EXERCISE OBJECTIVE -> Nothing is to be altered; the data must be repeated exactly.

───── INFORMATION PROVIDED ─────

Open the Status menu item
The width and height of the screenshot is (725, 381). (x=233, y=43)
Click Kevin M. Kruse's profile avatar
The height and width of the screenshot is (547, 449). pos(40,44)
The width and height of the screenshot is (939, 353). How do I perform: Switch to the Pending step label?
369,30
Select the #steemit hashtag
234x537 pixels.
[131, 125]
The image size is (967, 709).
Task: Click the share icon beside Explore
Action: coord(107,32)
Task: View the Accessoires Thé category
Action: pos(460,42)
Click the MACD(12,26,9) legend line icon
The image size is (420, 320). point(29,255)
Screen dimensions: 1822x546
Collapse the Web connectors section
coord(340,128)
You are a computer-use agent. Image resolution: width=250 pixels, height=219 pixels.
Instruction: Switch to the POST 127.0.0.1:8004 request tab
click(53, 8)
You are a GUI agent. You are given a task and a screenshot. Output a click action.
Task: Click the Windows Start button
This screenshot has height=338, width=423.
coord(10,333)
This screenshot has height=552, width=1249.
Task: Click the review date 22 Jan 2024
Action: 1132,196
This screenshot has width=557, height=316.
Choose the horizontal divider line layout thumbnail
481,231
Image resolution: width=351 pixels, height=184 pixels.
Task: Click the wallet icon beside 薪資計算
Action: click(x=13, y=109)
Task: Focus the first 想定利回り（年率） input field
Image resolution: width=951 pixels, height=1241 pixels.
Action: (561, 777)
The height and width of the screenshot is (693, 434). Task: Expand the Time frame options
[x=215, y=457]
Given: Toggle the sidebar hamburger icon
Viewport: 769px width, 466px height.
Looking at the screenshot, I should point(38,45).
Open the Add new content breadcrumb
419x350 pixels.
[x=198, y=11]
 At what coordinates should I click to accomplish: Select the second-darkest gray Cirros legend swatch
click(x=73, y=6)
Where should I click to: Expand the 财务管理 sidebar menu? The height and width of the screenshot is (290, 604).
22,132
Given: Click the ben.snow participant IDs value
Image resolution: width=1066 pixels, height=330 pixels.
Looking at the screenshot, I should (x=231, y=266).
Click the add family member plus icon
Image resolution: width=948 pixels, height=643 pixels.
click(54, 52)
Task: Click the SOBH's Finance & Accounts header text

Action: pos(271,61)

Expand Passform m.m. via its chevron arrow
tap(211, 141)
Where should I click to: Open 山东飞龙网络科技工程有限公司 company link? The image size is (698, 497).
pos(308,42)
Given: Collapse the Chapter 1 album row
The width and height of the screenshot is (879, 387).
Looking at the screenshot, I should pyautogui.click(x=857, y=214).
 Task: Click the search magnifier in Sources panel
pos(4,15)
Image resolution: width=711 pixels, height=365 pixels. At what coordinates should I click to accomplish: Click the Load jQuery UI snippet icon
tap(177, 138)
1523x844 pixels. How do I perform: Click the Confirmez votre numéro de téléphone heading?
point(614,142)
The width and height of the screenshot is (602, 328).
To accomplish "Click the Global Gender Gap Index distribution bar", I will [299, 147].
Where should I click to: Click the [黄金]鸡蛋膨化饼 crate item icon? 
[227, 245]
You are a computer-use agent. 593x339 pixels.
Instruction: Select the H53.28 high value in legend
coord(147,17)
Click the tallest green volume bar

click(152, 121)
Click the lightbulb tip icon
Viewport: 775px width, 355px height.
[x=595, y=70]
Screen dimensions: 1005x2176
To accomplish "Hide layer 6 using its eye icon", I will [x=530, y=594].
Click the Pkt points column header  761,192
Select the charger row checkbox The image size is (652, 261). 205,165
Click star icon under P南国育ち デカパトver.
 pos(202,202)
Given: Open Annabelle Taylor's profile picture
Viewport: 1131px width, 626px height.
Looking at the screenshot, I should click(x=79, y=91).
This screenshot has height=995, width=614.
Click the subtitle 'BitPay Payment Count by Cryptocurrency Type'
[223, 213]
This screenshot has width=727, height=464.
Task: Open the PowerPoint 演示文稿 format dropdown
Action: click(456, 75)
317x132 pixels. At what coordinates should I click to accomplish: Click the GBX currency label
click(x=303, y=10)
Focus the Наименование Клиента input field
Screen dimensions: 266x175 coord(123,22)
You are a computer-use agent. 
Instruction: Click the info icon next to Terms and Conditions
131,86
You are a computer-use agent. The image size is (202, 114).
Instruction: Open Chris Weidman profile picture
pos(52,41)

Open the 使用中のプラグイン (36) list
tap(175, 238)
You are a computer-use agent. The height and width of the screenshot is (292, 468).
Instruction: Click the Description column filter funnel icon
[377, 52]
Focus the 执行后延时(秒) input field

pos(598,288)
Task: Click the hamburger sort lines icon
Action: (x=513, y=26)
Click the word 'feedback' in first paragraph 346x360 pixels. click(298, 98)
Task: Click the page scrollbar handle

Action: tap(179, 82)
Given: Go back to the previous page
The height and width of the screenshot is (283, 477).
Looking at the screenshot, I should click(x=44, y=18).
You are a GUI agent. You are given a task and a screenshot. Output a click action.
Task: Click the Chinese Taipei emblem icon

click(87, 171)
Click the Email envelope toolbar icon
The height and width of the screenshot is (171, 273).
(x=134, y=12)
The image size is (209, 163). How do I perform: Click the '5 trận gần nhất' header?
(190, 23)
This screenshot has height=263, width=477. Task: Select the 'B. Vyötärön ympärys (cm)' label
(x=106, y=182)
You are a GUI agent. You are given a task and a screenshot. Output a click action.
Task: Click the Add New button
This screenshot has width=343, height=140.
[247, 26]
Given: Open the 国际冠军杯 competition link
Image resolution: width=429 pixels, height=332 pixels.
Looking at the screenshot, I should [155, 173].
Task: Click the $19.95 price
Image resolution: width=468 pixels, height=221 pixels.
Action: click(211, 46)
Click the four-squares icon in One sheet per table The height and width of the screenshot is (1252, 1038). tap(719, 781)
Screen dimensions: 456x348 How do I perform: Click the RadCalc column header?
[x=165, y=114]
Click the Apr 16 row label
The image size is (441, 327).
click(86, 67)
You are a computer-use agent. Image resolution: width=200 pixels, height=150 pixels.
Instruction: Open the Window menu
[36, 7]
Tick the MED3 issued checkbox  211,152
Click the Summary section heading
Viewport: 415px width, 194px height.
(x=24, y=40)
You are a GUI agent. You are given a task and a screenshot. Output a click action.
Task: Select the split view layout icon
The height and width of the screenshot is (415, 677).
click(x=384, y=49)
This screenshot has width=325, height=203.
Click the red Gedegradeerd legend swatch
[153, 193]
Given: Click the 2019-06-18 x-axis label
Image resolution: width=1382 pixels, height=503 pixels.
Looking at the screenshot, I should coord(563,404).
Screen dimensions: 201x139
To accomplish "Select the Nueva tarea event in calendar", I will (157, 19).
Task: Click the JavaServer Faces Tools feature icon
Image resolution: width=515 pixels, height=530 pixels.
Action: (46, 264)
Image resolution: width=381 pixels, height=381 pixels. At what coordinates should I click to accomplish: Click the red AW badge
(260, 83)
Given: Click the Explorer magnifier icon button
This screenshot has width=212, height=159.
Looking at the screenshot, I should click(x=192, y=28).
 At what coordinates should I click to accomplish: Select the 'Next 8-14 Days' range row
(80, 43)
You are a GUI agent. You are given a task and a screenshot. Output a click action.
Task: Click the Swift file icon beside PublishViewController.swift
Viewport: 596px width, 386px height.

─────

RESPONSE AREA ->
Open the Status menu item
The width and height of the screenshot is (725, 381). (x=233, y=43)
Click Kevin M. Kruse's profile avatar
The height and width of the screenshot is (547, 449). pos(40,44)
The width and height of the screenshot is (939, 353). How do I perform: Switch to the Pending step label?
369,30
Select the #steemit hashtag
234x537 pixels.
[131, 125]
The image size is (967, 709).
Task: Click the share icon beside Explore
Action: coord(107,32)
Task: View the Accessoires Thé category
Action: pos(460,42)
Click the MACD(12,26,9) legend line icon
The image size is (420, 320). point(29,255)
Screen dimensions: 1822x546
Collapse the Web connectors section
coord(340,128)
You are a computer-use agent. Image resolution: width=250 pixels, height=219 pixels.
Instruction: Switch to the POST 127.0.0.1:8004 request tab
click(53, 8)
You are a GUI agent. You are given a task and a screenshot. Output a click action.
Task: Click the Windows Start button
This screenshot has height=338, width=423.
coord(10,333)
This screenshot has height=552, width=1249.
Task: Click the review date 22 Jan 2024
Action: 1132,196
This screenshot has width=557, height=316.
Choose the horizontal divider line layout thumbnail
481,231
Image resolution: width=351 pixels, height=184 pixels.
Task: Click the wallet icon beside 薪資計算
Action: click(x=13, y=109)
Task: Focus the first 想定利回り（年率） input field
Image resolution: width=951 pixels, height=1241 pixels.
Action: (561, 777)
The height and width of the screenshot is (693, 434). Task: Expand the Time frame options
[x=215, y=457]
Given: Toggle the sidebar hamburger icon
Viewport: 769px width, 466px height.
Looking at the screenshot, I should point(38,45).
Open the Add new content breadcrumb
419x350 pixels.
[x=198, y=11]
 At what coordinates should I click to accomplish: Select the second-darkest gray Cirros legend swatch
click(x=73, y=6)
Where should I click to: Expand the 财务管理 sidebar menu? The height and width of the screenshot is (290, 604).
22,132
Given: Click the ben.snow participant IDs value
Image resolution: width=1066 pixels, height=330 pixels.
Looking at the screenshot, I should (x=231, y=266).
Click the add family member plus icon
Image resolution: width=948 pixels, height=643 pixels.
click(54, 52)
Task: Click the SOBH's Finance & Accounts header text

Action: pos(271,61)

Expand Passform m.m. via its chevron arrow
tap(211, 141)
Where should I click to: Open 山东飞龙网络科技工程有限公司 company link? The image size is (698, 497).
pos(308,42)
Given: Collapse the Chapter 1 album row
The width and height of the screenshot is (879, 387).
Looking at the screenshot, I should pyautogui.click(x=857, y=214).
 Task: Click the search magnifier in Sources panel
pos(4,15)
Image resolution: width=711 pixels, height=365 pixels. At what coordinates should I click to accomplish: Click the Load jQuery UI snippet icon
tap(177, 138)
1523x844 pixels. How do I perform: Click the Confirmez votre numéro de téléphone heading?
point(614,142)
The width and height of the screenshot is (602, 328).
To accomplish "Click the Global Gender Gap Index distribution bar", I will [299, 147].
Where should I click to: Click the [黄金]鸡蛋膨化饼 crate item icon? 
[227, 245]
You are a computer-use agent. 593x339 pixels.
Instruction: Select the H53.28 high value in legend
coord(147,17)
Click the tallest green volume bar

click(152, 121)
Click the lightbulb tip icon
Viewport: 775px width, 355px height.
[x=595, y=70]
Screen dimensions: 1005x2176
To accomplish "Hide layer 6 using its eye icon", I will [x=530, y=594].
Click the Pkt points column header  761,192
Select the charger row checkbox The image size is (652, 261). 205,165
Click star icon under P南国育ち デカパトver.
 pos(202,202)
Given: Open Annabelle Taylor's profile picture
Viewport: 1131px width, 626px height.
Looking at the screenshot, I should click(x=79, y=91).
This screenshot has height=995, width=614.
Click the subtitle 'BitPay Payment Count by Cryptocurrency Type'
[223, 213]
This screenshot has width=727, height=464.
Task: Open the PowerPoint 演示文稿 format dropdown
Action: click(456, 75)
317x132 pixels. At what coordinates should I click to accomplish: Click the GBX currency label
click(x=303, y=10)
Focus the Наименование Клиента input field
Screen dimensions: 266x175 coord(123,22)
You are a computer-use agent. 
Instruction: Click the info icon next to Terms and Conditions
131,86
You are a computer-use agent. The image size is (202, 114).
Instruction: Open Chris Weidman profile picture
pos(52,41)

Open the 使用中のプラグイン (36) list
tap(175, 238)
You are a computer-use agent. The height and width of the screenshot is (292, 468).
Instruction: Click the Description column filter funnel icon
[377, 52]
Focus the 执行后延时(秒) input field

pos(598,288)
Task: Click the hamburger sort lines icon
Action: (x=513, y=26)
Click the word 'feedback' in first paragraph 346x360 pixels. click(298, 98)
Task: Click the page scrollbar handle

Action: tap(179, 82)
Given: Go back to the previous page
The height and width of the screenshot is (283, 477).
Looking at the screenshot, I should click(x=44, y=18).
You are a GUI agent. You are given a task and a screenshot. Output a click action.
Task: Click the Chinese Taipei emblem icon

click(87, 171)
Click the Email envelope toolbar icon
The height and width of the screenshot is (171, 273).
(x=134, y=12)
The image size is (209, 163). How do I perform: Click the '5 trận gần nhất' header?
(190, 23)
This screenshot has height=263, width=477. Task: Select the 'B. Vyötärön ympärys (cm)' label
(x=106, y=182)
You are a GUI agent. You are given a task and a screenshot. Output a click action.
Task: Click the Add New button
This screenshot has width=343, height=140.
[247, 26]
Given: Open the 国际冠军杯 competition link
Image resolution: width=429 pixels, height=332 pixels.
Looking at the screenshot, I should [155, 173].
Task: Click the $19.95 price
Image resolution: width=468 pixels, height=221 pixels.
Action: click(211, 46)
Click the four-squares icon in One sheet per table The height and width of the screenshot is (1252, 1038). tap(719, 781)
Screen dimensions: 456x348 How do I perform: Click the RadCalc column header?
[x=165, y=114]
Click the Apr 16 row label
The image size is (441, 327).
click(86, 67)
You are a computer-use agent. Image resolution: width=200 pixels, height=150 pixels.
Instruction: Open the Window menu
[36, 7]
Tick the MED3 issued checkbox  211,152
Click the Summary section heading
Viewport: 415px width, 194px height.
(x=24, y=40)
You are a GUI agent. You are given a task and a screenshot. Output a click action.
Task: Select the split view layout icon
The height and width of the screenshot is (415, 677).
click(x=384, y=49)
This screenshot has width=325, height=203.
Click the red Gedegradeerd legend swatch
[153, 193]
Given: Click the 2019-06-18 x-axis label
Image resolution: width=1382 pixels, height=503 pixels.
Looking at the screenshot, I should coord(563,404).
Screen dimensions: 201x139
To accomplish "Select the Nueva tarea event in calendar", I will (157, 19).
Task: Click the JavaServer Faces Tools feature icon
Image resolution: width=515 pixels, height=530 pixels.
Action: (46, 264)
Image resolution: width=381 pixels, height=381 pixels. At what coordinates should I click to accomplish: Click the red AW badge
(260, 83)
Given: Click the Explorer magnifier icon button
This screenshot has width=212, height=159.
Looking at the screenshot, I should click(x=192, y=28).
 At what coordinates should I click to accomplish: Select the 'Next 8-14 Days' range row
(80, 43)
You are a GUI agent. You are given a task and a screenshot. Output a click action.
Task: Click the Swift file icon beside PublishViewController.swift
Viewport: 596px width, 386px height.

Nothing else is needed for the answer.